Exercise requirements
When a line below holds the string "Viewport", show that line.

Stored records
BEGIN

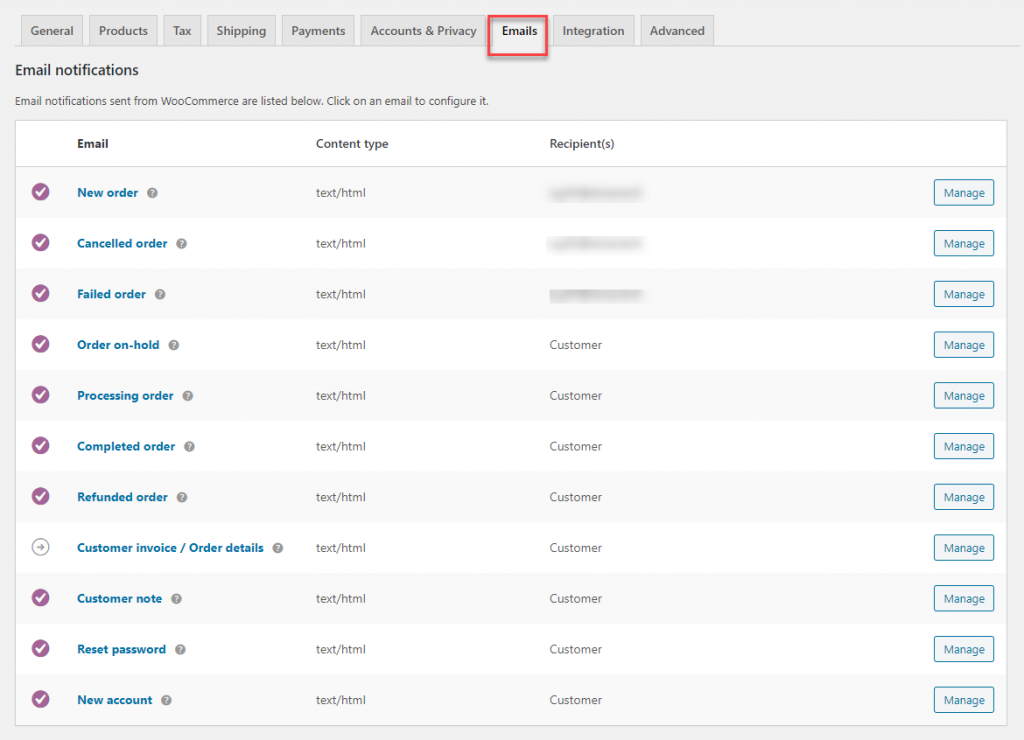This screenshot has height=740, width=1024.
Task: Click help icon next to New order
Action: [x=153, y=193]
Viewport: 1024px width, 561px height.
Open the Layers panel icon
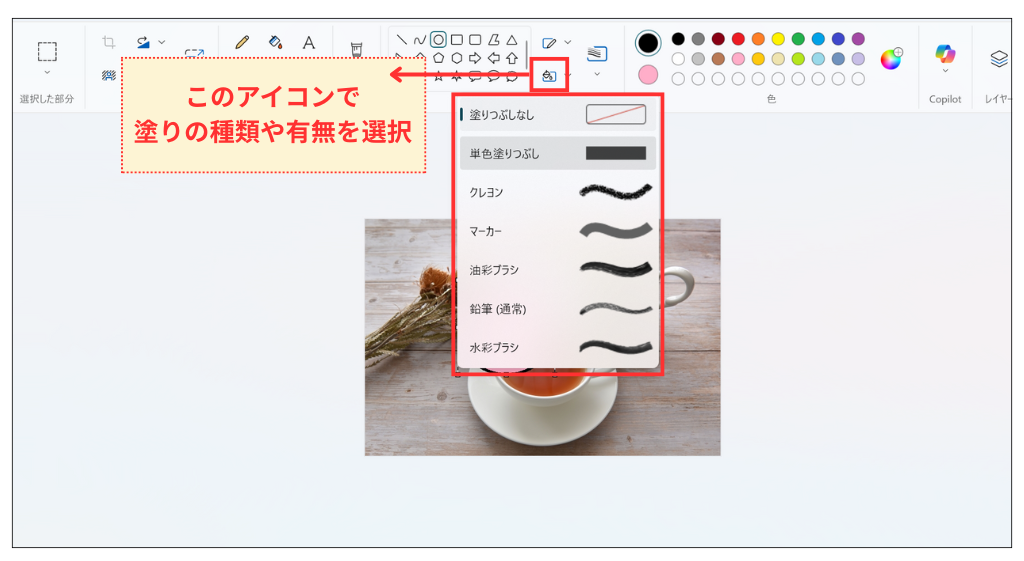(998, 59)
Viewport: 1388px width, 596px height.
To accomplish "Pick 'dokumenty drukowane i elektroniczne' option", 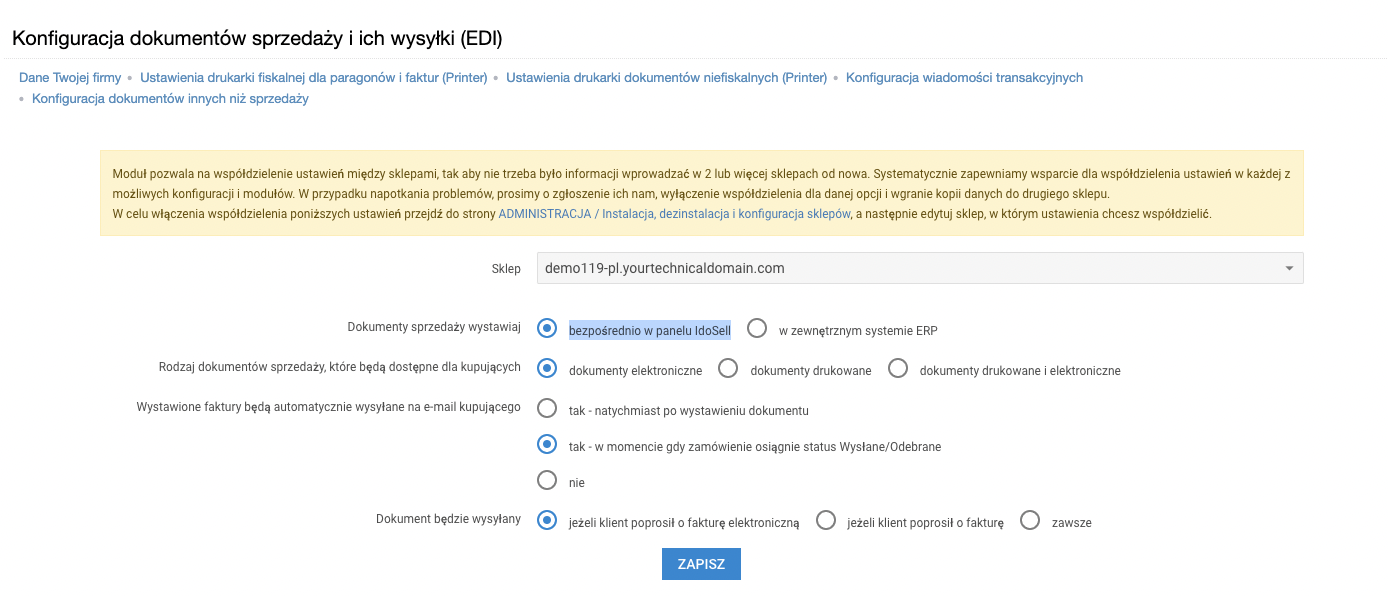I will pos(897,368).

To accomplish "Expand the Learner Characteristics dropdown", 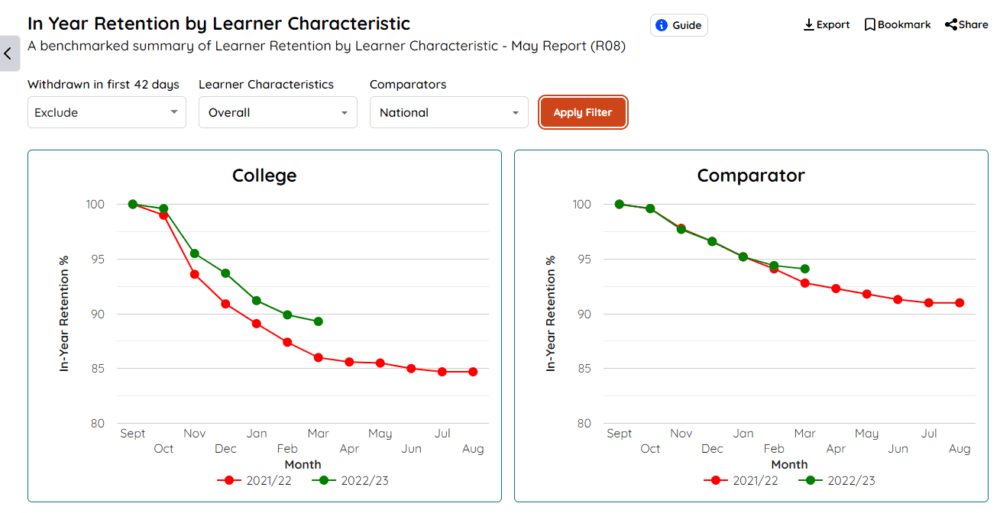I will click(278, 113).
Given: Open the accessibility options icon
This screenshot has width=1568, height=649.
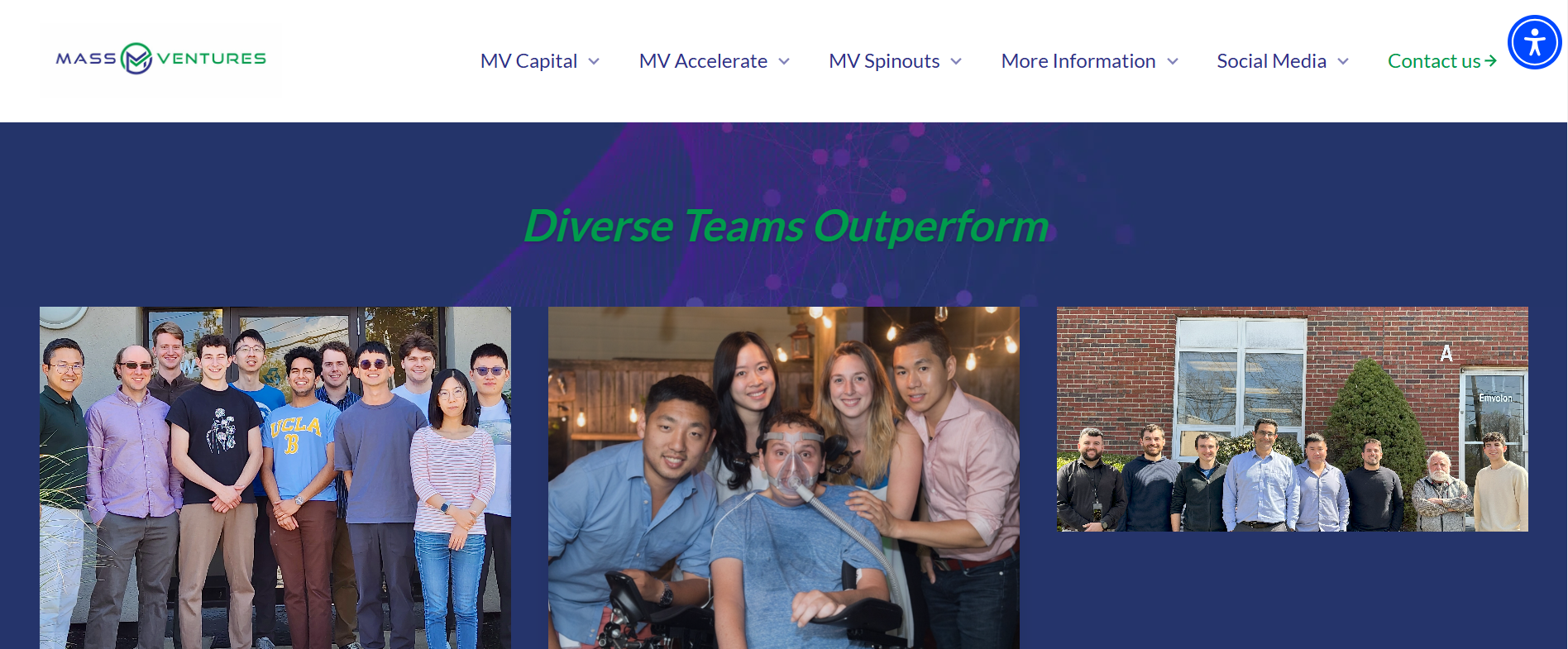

END

Expected answer
Viewport: 1024px width, 561px height.
Viewport: 1388px width, 596px height.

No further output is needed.